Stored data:

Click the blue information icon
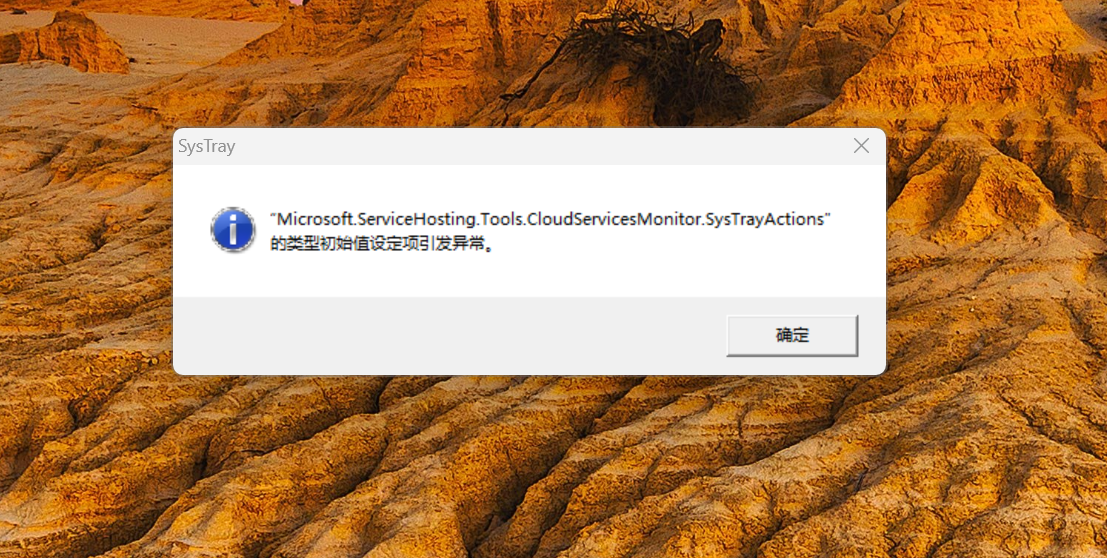 233,230
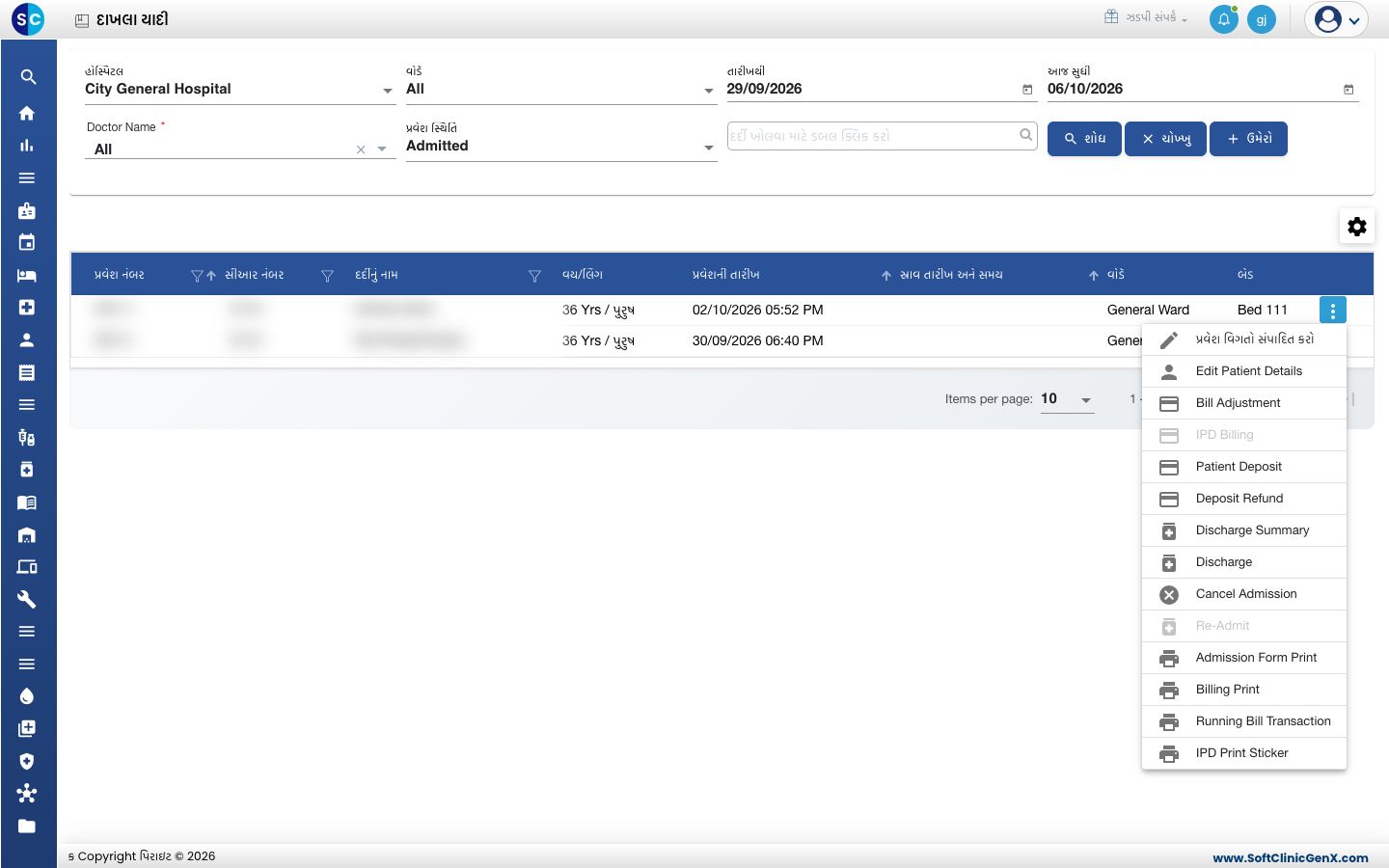Click the three-dot row actions button

click(1332, 311)
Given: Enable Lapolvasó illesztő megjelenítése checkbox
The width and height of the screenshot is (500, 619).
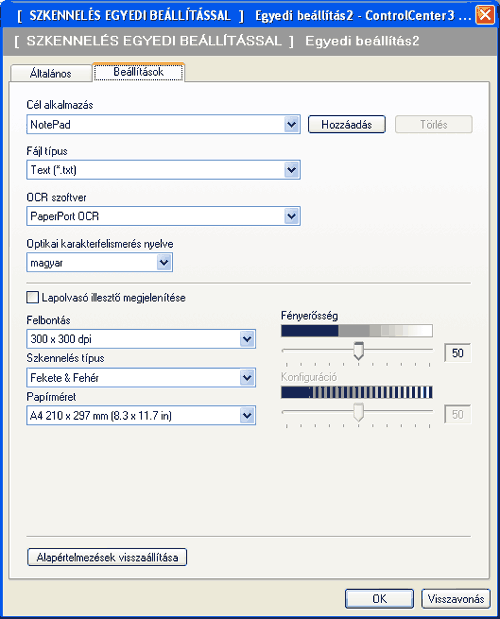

WHAT NEEDS TO BE DONE: Once the pictures are set aside, output all of the data above verbatim.

OUTPUT OF THE EXERCISE:
Click the blue information icon
 233,230
Click the three-dot row actions button

click(1332, 311)
Given: Enable Lapolvasó illesztő megjelenítése checkbox
The width and height of the screenshot is (500, 619).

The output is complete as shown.